In addition to yielding species richness estimates of comparable completeness, this approach generated incidence measures for each species in each woodland remnant, expressed as the proportion of samples in which it was detected [30]. Thus, if a particular woodland required four samples for each of four seasonal surveys and a particular species was recorded as present during eight of those samples, the incidence was 0.5 (8/16). Given concerns about variation in detectability, abundances were not estimated, but a recent comparison in similar habitat demonstrated a close relationship (r = 0.88) between incidence and median density estimates for forest fragments [33], with incidence less sensitive to the confounding effects of variation in detectability [30]. As well as species-specific values, summed incidences were calculated for functional groups by adding the values for each species in each treatment group (e.g., total insectivores in control woodlands). An additional richness measure was calculated—‘Resident Richness’: those species recorded in at least two seasons for the given year, excluding transients detected in a single season.

Data manipulation and analysis

Five subsets of these three variables (summed incidence, species richness and resident richness) were distinguished for each woodland patch and analysed separately. ‘Insectivores’ (including open country species, aerial foragers and woodland-dependent species) were defined as any species depending on arthropods as a principal food source (74 species, defined using species-trait database compiled by [8]) and ‘Everything Else’; species reliant on all other nutritional resources (53 species;). “Woodland Birds” were defined as species dependent on woodland as their primary habitat (excluding open country species, aerial foragers and exotic species (75 species), with two subsets of woodland birds compared against one another: ‘Ground Foragers’: woodland-dependent ground-foraging insectivores (19 species that forage for insects primarily on the forest floor, after [8] and ‘Other Woodland Birds’; remaining woodland birds reliant on other nutritional resources, comprising 15 species of granivores, nectarivores and fruguivores; and 41 species of insectivore foraging on arthropods elsewhere (56 species in total). Responses to resource reduction (via patch-scale mistletoe removal) were measured in terms of change between pre- and post-treatment inventories, i.e., the datum for year 1 (2003/2004) subtracted from the equivalent datum for year 2 (2007/2008) expressed as a proportion of the year 1 (pre-treatment) value.

§ **Requirement**
Answer these questions from the woodland bird survey text:
1. What correlation was found between incidence and median density estimates?
2. How many species were defined as 'Insectivores'?
3. Which years supplied the pre-treatment and post-treatment data?
These records come from a different source than the text.

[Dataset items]
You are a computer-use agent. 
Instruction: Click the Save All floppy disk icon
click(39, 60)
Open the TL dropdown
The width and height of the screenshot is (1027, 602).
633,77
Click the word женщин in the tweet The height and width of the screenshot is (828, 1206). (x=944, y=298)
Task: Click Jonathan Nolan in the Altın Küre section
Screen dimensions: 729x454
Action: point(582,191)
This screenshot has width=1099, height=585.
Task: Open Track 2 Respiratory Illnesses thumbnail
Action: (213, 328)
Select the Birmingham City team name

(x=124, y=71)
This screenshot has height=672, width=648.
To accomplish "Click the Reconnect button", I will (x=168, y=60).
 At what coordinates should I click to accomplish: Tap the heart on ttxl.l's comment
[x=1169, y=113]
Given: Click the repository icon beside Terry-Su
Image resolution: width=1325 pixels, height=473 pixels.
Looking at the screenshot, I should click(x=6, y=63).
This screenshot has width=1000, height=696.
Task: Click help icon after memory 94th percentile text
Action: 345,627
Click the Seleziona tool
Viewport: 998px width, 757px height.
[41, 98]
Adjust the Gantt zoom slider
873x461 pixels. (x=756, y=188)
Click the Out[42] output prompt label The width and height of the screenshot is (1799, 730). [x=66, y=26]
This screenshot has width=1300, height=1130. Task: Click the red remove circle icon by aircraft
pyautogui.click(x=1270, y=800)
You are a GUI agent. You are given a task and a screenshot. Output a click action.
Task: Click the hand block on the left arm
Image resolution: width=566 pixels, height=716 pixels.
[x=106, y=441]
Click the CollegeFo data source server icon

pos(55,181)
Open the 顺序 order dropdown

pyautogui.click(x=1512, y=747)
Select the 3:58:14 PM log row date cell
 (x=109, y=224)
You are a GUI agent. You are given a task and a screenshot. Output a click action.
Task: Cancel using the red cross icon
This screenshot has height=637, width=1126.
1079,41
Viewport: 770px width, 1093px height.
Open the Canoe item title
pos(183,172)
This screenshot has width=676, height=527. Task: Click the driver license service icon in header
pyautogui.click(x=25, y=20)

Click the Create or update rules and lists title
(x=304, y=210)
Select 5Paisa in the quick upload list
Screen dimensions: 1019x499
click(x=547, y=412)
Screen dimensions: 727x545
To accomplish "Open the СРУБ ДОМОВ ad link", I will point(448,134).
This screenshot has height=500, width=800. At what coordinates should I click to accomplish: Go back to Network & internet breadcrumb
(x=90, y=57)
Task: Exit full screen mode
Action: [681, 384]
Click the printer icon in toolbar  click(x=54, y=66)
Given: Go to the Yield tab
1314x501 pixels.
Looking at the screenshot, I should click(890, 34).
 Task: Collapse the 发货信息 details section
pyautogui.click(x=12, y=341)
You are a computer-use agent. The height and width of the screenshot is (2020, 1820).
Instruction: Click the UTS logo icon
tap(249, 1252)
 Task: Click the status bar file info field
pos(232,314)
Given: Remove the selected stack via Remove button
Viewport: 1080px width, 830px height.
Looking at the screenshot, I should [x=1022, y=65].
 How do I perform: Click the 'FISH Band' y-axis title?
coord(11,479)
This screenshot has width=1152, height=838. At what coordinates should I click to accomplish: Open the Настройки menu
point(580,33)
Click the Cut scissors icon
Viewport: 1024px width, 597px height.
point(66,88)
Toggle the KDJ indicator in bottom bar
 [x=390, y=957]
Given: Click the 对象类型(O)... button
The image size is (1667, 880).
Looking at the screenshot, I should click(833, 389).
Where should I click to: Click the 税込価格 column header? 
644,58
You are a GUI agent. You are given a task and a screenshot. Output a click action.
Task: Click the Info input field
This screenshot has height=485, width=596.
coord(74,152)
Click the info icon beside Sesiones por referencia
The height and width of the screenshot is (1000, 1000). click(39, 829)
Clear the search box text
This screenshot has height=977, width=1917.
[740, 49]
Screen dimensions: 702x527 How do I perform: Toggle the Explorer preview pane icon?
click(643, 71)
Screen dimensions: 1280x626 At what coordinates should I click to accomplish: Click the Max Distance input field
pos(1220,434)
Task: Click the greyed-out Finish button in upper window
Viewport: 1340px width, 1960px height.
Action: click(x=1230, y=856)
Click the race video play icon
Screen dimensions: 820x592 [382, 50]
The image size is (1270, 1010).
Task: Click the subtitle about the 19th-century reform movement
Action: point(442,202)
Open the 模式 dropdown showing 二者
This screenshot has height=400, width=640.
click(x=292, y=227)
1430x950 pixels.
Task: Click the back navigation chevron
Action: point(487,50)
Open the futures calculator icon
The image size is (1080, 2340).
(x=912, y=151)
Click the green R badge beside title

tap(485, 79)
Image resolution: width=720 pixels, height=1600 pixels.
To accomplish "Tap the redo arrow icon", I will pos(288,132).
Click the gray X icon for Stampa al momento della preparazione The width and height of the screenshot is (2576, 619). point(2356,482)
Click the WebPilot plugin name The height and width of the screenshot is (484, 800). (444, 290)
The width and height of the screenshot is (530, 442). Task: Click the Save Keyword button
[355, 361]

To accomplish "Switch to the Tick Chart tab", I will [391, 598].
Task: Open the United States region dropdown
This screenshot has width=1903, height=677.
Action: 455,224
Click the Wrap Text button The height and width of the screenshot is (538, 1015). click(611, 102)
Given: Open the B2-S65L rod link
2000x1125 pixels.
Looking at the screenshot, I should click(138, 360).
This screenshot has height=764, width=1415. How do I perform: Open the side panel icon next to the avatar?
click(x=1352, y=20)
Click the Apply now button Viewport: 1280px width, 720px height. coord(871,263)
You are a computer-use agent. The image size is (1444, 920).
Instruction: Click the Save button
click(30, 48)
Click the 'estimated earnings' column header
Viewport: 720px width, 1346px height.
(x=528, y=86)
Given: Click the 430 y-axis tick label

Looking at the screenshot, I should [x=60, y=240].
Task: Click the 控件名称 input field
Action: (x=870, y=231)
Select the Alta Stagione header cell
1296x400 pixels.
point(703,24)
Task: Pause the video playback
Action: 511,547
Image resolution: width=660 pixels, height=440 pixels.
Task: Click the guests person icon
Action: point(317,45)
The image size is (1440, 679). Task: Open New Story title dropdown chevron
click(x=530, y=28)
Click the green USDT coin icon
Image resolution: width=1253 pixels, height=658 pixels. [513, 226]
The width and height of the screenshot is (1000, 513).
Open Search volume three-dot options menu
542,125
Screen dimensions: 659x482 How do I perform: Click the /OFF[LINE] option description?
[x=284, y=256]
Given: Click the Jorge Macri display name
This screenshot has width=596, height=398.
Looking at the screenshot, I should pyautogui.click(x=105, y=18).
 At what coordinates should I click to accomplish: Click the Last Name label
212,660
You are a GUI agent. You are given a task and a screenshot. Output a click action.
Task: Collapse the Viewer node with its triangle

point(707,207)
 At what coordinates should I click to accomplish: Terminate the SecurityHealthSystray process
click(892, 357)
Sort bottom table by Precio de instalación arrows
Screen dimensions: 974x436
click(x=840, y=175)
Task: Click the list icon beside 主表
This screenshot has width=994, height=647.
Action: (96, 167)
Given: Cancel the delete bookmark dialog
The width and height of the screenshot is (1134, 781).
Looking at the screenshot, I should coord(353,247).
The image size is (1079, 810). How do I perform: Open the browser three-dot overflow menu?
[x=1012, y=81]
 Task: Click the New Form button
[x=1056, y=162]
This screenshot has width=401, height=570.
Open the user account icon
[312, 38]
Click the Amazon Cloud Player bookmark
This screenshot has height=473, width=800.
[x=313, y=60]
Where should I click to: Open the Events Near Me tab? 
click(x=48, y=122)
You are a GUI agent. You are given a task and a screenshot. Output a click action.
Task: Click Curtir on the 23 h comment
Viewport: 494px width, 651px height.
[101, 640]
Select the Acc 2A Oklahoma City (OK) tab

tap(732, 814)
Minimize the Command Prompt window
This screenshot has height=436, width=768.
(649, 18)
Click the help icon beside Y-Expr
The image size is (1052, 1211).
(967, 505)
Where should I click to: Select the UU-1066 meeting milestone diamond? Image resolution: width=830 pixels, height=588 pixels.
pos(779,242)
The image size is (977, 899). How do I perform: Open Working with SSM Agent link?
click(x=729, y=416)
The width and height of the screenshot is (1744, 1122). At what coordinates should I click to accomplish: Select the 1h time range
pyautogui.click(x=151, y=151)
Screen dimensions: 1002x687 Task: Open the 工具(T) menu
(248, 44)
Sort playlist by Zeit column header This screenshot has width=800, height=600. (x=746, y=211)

§ **Your solution**
1. r = 0.88
2. 74 species
3. Year 1 (2003/2004) was pre-treatment, and year 2 (2007/2008) was post-treatment.